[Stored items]
----

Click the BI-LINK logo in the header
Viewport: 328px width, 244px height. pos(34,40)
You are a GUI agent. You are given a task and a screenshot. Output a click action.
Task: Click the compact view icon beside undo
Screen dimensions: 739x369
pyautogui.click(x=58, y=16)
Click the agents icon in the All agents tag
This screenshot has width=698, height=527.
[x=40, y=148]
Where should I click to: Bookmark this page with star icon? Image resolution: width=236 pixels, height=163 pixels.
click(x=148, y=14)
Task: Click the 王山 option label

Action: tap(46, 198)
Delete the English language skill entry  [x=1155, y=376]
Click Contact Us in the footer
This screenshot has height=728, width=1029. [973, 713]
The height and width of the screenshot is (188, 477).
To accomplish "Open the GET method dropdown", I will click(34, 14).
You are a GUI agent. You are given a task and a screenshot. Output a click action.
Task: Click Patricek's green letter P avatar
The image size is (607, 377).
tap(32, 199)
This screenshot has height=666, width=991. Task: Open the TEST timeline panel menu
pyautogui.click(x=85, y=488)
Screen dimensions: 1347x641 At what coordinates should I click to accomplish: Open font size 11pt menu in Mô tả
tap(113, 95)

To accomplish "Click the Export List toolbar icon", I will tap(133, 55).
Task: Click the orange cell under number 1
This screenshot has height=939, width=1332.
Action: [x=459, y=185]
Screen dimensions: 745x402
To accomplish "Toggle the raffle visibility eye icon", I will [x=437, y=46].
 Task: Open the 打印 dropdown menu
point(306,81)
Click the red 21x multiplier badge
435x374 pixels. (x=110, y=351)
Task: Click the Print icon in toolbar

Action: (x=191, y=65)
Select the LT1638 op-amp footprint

----

**Task**
Every entry, from the first line to the last, should be retyped exactly.

**Task output**
Click the BI-LINK logo in the header
Viewport: 328px width, 244px height. pos(34,40)
You are a GUI agent. You are given a task and a screenshot. Output a click action.
Task: Click the compact view icon beside undo
Screen dimensions: 739x369
pyautogui.click(x=58, y=16)
Click the agents icon in the All agents tag
This screenshot has width=698, height=527.
[x=40, y=148]
Where should I click to: Bookmark this page with star icon? Image resolution: width=236 pixels, height=163 pixels.
click(x=148, y=14)
Task: Click the 王山 option label

Action: tap(46, 198)
Delete the English language skill entry  [x=1155, y=376]
Click Contact Us in the footer
This screenshot has height=728, width=1029. [973, 713]
The height and width of the screenshot is (188, 477).
To accomplish "Open the GET method dropdown", I will click(34, 14).
You are a GUI agent. You are given a task and a screenshot. Output a click action.
Task: Click Patricek's green letter P avatar
The image size is (607, 377).
tap(32, 199)
This screenshot has height=666, width=991. Task: Open the TEST timeline panel menu
pyautogui.click(x=85, y=488)
Screen dimensions: 1347x641 At what coordinates should I click to accomplish: Open font size 11pt menu in Mô tả
tap(113, 95)

To accomplish "Click the Export List toolbar icon", I will tap(133, 55).
Task: Click the orange cell under number 1
This screenshot has height=939, width=1332.
Action: [x=459, y=185]
Screen dimensions: 745x402
To accomplish "Toggle the raffle visibility eye icon", I will [x=437, y=46].
 Task: Open the 打印 dropdown menu
point(306,81)
Click the red 21x multiplier badge
435x374 pixels. (x=110, y=351)
Task: Click the Print icon in toolbar

Action: (x=191, y=65)
Select the LT1638 op-amp footprint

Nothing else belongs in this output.